Shyness

Shyness can be a major problem when meeting new people. If you are a shy person, you have a very important obstacle to overcome when trying to meet potential relationships or to expand your social network in general.

Shy people often feel an acute sense of self-consciousness whenever they try to assert themselves in social situations. It’s almost as if something terrible could happen if a new person that you’ve approached were to be unresponsive or downright rejecting.

If you find yourself wanting to start a conversation but are bothered by this gnawing sense of anxiety, stop for a minute and ask yourself what’s the worst thing that could happen if your good intentioned and friendly overtures were rejected. Chances are you can’t come up with an answer that represents anything worth all that fear, so take that risk.

Believe me it will get much easier each time you do it. Overcoming shyness involves two steps. The first is to realize what you are telling yourself is the worst thing that can happen regarding the potential rejection, and the second is to plunge forward and take a risk. If you succeed, the rewards are obvious. But if you don’t, you will have at the very least proven to yourself that you can handle it. Either way, it will get easier next time, but you will never know unless you try.

## Written instruction
Reproduce the passage on shyness verbatim, in its entirety.

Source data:
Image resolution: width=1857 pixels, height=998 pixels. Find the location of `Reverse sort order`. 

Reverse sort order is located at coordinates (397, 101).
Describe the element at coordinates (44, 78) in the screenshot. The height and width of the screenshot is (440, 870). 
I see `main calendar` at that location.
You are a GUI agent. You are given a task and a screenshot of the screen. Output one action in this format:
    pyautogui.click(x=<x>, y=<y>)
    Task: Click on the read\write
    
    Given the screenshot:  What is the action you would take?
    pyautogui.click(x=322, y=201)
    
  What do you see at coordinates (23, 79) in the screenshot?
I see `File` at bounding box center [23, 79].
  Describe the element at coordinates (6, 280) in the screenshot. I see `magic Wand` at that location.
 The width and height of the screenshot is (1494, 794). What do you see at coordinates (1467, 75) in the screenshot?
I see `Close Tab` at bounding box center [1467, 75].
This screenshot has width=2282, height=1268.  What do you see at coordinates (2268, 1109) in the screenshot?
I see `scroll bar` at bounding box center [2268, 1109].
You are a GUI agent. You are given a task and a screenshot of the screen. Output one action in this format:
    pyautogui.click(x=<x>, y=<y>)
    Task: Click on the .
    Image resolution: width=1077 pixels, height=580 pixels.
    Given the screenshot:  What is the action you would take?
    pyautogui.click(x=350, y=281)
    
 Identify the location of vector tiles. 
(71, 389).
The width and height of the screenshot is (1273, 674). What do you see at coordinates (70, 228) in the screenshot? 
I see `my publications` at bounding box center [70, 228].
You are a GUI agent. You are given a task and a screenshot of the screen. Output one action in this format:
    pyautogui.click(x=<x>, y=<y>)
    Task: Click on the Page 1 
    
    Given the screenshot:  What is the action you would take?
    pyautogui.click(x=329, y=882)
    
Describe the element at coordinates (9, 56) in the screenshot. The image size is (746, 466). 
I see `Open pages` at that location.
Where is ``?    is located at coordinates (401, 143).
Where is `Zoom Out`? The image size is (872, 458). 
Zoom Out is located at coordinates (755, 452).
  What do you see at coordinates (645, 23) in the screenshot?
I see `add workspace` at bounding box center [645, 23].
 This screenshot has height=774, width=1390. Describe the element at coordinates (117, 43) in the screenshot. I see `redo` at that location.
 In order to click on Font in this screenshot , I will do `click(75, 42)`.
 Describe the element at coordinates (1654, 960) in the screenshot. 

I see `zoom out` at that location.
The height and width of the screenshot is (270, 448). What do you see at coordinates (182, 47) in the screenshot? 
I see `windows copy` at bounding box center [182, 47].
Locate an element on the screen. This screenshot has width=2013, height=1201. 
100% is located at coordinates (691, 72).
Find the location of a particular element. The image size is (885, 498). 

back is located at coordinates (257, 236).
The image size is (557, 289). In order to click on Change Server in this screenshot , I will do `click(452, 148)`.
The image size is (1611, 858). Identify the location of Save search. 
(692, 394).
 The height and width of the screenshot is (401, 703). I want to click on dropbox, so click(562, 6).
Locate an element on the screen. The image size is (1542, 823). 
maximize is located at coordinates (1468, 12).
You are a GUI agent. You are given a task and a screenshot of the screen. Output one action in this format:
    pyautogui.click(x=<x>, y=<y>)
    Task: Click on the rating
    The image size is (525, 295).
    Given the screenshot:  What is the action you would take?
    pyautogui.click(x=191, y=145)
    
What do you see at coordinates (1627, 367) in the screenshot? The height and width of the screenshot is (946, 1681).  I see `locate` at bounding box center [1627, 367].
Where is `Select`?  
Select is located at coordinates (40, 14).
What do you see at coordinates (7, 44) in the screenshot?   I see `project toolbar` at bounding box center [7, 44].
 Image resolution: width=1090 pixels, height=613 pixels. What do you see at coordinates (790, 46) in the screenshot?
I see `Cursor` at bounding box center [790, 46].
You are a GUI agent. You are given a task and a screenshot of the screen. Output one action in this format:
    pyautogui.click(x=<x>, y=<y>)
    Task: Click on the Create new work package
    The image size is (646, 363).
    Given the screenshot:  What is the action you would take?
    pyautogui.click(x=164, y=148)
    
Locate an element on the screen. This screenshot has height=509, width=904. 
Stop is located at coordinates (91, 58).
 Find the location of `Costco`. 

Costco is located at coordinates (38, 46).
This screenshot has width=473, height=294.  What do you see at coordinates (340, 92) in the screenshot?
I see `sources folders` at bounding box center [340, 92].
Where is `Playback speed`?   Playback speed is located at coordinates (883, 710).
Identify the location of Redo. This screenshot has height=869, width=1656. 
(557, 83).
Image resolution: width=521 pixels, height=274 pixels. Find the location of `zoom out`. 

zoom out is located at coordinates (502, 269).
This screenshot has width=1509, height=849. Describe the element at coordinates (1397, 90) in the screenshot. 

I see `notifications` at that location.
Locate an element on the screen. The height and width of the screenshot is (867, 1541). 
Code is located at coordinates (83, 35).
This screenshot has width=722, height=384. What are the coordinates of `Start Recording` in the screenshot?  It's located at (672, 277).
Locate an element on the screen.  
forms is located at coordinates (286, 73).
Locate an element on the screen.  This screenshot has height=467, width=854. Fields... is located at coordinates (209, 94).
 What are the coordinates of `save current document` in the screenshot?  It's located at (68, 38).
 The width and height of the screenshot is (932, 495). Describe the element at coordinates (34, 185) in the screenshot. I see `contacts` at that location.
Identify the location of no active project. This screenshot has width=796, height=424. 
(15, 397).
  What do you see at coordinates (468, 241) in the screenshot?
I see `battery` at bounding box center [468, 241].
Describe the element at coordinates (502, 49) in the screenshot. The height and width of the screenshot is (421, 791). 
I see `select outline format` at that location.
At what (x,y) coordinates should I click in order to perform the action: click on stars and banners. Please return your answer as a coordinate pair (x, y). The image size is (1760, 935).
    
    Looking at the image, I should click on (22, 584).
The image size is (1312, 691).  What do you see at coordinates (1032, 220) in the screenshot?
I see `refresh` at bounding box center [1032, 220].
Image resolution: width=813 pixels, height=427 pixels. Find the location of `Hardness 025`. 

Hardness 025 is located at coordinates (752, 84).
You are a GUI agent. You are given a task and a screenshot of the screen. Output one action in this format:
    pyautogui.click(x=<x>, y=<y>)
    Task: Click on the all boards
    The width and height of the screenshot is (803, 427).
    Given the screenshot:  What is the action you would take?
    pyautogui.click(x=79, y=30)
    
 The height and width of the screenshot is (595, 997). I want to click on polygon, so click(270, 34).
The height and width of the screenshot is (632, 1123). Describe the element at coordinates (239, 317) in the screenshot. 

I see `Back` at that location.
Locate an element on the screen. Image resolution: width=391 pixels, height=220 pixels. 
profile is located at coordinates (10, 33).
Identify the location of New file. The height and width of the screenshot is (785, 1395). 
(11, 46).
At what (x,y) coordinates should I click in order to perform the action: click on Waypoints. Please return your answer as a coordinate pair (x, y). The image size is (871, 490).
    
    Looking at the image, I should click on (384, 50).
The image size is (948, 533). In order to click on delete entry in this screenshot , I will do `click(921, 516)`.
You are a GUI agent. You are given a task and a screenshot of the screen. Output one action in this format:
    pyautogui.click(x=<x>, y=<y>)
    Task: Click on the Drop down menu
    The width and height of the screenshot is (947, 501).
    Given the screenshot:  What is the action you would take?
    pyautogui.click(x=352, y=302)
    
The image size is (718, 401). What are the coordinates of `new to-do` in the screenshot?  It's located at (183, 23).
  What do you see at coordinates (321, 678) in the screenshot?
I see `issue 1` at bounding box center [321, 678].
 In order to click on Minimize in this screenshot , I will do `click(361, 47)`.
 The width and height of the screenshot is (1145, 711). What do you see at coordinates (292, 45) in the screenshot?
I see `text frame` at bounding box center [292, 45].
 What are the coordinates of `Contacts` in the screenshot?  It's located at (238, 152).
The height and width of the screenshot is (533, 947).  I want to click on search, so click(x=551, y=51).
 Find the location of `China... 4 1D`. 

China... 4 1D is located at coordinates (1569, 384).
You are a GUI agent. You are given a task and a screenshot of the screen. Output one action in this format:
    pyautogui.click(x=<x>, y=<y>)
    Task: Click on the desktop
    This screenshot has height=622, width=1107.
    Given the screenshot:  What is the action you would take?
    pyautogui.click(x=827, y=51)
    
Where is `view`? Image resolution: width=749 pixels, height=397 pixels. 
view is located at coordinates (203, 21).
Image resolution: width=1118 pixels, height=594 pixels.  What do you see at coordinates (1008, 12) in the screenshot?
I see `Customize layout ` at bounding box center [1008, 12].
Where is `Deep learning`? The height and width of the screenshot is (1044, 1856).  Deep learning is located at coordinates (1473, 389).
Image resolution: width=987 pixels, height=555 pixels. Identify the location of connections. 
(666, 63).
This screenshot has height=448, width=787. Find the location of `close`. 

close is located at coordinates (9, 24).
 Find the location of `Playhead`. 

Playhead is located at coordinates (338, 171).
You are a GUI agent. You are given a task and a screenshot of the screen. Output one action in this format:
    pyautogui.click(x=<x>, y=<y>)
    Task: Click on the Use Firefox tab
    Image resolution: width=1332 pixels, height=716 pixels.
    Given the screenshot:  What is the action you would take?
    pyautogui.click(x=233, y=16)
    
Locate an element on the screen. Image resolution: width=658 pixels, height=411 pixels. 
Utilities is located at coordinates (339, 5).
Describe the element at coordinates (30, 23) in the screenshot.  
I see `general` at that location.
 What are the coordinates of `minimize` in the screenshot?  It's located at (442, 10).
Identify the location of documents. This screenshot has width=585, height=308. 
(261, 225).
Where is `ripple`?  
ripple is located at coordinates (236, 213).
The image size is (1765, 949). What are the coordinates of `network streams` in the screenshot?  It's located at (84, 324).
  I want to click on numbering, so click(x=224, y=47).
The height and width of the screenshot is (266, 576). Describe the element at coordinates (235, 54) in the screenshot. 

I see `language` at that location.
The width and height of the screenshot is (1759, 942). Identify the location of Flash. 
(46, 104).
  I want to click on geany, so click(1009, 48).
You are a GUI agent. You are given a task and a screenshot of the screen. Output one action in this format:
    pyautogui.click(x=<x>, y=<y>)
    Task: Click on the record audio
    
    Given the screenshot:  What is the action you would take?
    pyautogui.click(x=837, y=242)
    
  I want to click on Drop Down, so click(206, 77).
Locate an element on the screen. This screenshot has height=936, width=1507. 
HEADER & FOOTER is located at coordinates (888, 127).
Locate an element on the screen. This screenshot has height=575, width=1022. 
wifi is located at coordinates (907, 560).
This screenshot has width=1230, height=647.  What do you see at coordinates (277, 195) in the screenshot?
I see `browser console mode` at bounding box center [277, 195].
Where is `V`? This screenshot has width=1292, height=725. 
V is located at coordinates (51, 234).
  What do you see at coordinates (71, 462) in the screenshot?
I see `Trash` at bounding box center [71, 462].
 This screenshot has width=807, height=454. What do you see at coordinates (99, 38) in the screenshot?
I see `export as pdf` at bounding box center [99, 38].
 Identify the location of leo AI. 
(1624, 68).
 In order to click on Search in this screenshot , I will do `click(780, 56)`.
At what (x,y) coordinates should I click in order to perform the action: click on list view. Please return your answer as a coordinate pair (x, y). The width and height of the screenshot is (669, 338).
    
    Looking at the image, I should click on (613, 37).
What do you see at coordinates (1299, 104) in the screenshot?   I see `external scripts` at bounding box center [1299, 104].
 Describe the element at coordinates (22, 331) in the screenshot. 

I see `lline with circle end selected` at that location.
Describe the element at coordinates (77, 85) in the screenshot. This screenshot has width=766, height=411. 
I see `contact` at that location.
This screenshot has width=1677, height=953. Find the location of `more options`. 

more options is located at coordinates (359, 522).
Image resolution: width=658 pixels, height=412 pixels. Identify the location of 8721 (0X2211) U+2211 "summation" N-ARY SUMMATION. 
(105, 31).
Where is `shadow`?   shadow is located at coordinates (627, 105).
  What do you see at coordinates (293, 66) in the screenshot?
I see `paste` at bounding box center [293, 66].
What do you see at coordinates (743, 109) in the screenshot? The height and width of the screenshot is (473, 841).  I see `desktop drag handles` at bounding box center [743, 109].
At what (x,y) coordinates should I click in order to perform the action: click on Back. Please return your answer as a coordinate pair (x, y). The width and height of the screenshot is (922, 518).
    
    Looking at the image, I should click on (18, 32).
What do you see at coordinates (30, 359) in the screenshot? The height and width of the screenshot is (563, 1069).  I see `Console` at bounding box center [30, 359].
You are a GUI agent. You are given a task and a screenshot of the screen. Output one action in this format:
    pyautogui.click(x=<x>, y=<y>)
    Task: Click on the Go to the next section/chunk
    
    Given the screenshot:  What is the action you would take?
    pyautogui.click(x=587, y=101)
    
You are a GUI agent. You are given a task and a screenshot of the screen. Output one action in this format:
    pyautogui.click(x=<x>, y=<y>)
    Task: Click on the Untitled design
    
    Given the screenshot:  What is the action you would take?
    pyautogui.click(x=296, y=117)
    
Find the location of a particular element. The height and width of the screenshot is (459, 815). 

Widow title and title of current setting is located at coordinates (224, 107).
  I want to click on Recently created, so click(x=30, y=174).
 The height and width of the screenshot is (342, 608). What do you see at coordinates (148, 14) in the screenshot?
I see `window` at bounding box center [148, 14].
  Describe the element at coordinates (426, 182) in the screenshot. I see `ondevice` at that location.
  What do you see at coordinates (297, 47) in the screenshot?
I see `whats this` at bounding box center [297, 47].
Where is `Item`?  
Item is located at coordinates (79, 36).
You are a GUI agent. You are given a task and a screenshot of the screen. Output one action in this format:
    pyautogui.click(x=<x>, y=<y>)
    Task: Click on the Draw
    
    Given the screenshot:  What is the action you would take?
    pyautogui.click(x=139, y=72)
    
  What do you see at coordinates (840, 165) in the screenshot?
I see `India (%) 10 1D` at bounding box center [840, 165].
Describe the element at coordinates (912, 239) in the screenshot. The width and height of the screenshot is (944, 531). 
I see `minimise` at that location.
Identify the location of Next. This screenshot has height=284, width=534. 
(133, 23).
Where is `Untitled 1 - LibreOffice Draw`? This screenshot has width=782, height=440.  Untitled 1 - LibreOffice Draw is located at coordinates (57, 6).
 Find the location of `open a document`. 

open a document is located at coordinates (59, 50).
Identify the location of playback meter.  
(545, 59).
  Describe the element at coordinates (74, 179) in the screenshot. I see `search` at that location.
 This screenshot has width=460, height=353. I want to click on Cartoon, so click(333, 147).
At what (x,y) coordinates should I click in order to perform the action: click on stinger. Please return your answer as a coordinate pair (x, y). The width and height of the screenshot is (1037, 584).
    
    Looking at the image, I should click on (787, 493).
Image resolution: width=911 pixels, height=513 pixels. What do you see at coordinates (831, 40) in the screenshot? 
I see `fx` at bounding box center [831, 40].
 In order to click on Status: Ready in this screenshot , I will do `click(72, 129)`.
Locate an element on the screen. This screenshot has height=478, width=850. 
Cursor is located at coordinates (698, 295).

## Exercise output
Shyness

Shyness can be a major problem when meeting new people. If you are a shy person, you have a very important obstacle to overcome when trying to meet potential relationships or to expand your social network in general.

Shy people often feel an acute sense of self-consciousness whenever they try to assert themselves in social situations. It’s almost as if something terrible could happen if a new person that you’ve approached were to be unresponsive or downright rejecting.

If you find yourself wanting to start a conversation but are bothered by this gnawing sense of anxiety, stop for a minute and ask yourself what’s the worst thing that could happen if your good intentioned and friendly overtures were rejected. Chances are you can’t come up with an answer that represents anything worth all that fear, so take that risk.

Believe me it will get much easier each time you do it. Overcoming shyness involves two steps. The first is to realize what you are telling yourself is the worst thing that can happen regarding the potential rejection, and the second is to plunge forward and take a risk. If you succeed, the rewards are obvious. But if you don’t, you will have at the very least proven to yourself that you can handle it. Either way, it will get easier next time, but you will never know unless you try.